Examining broad industry performance in the December 2020 quarter reveals that the six industries seeing the largest declines for the quarter were, as expected, the retail trade, and accommodation and food services industries, hit by the lack of international tourism. Next on the list are the textile, furniture, and non-metallic mineral product manufacturing industries (all of which are small components of New Zealand’s overall manufacturing). The last industry on the list is the surprise industry of the five, the construction industry. This is a surprise because of the expectation that this industry has strong demands for residential builds as well as infrastructure projects, though I do wonder if the industry rushed in the September quarter and worked overtime to catch up with projects delayed due to the early lockdowns, and this decline is the result of the industry coming back to a more normal state of affairs.

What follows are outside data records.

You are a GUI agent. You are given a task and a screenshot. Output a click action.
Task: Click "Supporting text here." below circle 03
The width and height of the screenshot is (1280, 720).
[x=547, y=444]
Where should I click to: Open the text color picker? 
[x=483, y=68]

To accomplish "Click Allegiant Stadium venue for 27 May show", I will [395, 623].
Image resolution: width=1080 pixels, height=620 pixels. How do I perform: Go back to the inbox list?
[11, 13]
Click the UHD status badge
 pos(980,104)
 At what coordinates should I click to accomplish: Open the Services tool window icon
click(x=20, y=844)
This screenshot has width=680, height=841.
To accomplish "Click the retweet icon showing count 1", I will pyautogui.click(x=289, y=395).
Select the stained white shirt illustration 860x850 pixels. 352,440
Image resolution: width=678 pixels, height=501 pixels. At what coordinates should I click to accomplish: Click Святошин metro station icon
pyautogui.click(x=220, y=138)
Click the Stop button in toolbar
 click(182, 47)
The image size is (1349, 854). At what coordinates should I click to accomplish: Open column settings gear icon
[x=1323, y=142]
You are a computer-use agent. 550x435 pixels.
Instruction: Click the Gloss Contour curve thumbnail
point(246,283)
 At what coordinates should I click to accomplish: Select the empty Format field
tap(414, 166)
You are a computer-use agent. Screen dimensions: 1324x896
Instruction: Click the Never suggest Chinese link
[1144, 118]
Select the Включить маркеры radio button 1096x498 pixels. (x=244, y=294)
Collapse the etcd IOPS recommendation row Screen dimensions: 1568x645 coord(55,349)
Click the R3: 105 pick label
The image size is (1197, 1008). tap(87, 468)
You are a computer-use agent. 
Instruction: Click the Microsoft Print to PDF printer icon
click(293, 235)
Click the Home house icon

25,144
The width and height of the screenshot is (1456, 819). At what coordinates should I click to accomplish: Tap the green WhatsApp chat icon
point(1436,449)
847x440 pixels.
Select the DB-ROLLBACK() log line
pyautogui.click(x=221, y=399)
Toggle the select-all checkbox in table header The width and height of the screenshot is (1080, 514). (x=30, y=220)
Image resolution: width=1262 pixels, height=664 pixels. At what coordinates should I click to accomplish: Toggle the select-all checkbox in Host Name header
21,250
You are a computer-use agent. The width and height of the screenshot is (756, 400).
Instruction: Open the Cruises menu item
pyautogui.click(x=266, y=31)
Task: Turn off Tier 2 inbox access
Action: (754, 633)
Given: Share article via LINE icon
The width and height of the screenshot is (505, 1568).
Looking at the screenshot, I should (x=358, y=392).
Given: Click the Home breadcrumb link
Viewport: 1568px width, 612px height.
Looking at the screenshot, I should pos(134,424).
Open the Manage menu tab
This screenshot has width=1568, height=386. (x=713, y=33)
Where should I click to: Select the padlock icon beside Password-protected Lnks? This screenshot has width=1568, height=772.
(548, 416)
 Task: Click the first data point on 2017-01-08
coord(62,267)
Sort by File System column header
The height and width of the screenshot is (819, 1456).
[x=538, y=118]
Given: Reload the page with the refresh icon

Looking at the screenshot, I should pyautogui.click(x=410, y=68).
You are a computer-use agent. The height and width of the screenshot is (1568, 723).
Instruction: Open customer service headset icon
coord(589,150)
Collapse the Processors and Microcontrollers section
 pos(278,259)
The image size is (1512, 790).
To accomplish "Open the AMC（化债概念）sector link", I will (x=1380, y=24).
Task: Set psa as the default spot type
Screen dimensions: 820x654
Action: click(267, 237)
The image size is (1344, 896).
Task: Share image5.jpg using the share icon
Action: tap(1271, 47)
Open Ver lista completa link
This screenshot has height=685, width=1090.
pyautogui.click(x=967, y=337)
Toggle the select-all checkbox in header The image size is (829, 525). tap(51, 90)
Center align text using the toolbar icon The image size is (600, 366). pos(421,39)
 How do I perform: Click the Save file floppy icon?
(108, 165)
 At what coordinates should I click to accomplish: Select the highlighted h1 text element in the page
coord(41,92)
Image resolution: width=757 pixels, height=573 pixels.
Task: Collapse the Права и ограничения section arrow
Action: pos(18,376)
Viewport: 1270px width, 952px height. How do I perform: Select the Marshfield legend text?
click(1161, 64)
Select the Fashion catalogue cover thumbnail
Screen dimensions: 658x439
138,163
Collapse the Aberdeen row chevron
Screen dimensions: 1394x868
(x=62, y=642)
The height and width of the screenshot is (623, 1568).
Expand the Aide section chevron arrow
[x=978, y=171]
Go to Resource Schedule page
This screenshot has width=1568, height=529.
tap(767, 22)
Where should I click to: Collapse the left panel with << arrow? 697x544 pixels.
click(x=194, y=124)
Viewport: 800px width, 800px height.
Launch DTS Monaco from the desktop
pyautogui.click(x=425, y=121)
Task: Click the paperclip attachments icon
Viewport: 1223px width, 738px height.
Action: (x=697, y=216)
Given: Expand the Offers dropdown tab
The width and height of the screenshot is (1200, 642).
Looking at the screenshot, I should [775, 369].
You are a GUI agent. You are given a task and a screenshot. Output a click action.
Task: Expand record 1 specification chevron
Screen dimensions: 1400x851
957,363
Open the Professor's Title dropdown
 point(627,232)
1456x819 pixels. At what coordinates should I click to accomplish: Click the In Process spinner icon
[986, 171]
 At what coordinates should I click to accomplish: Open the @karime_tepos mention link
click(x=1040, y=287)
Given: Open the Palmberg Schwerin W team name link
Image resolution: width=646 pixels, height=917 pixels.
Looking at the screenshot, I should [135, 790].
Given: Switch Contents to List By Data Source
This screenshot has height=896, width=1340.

At the other end of the spectrum the six fastest growing industries were other services (personal and repair services), transport, printing, transport equipment, machinery and equipment manufacturing, administrative and support services, and wood and paper products manufacturing. Given the broad mix of services, logistics and manufacturing industries covered it is hard to pinpoint why these industries have continued to grow, apart from many of these industries only saw a partial rebound in the September 2020 quarter, and that the increases in the December quarter have seen these industries continue to move back to 2019 levels of activity.
On an annual basis, New Zealand saw a three percent decline for the year to December 2020. On this annual basis New Zealand saw strong declines for the transport, postal and warehousing; textile manufacturing; administration and support services; printing; and the accommodation and food services industries. All of these industries are down over 13 percent compared to December 2019. On a more positive note, the central government; local government; retail trade; health care and social assistance; and rental, hiring and real estate services all saw an annual increase of at least 1.6 percent compared to December 2019.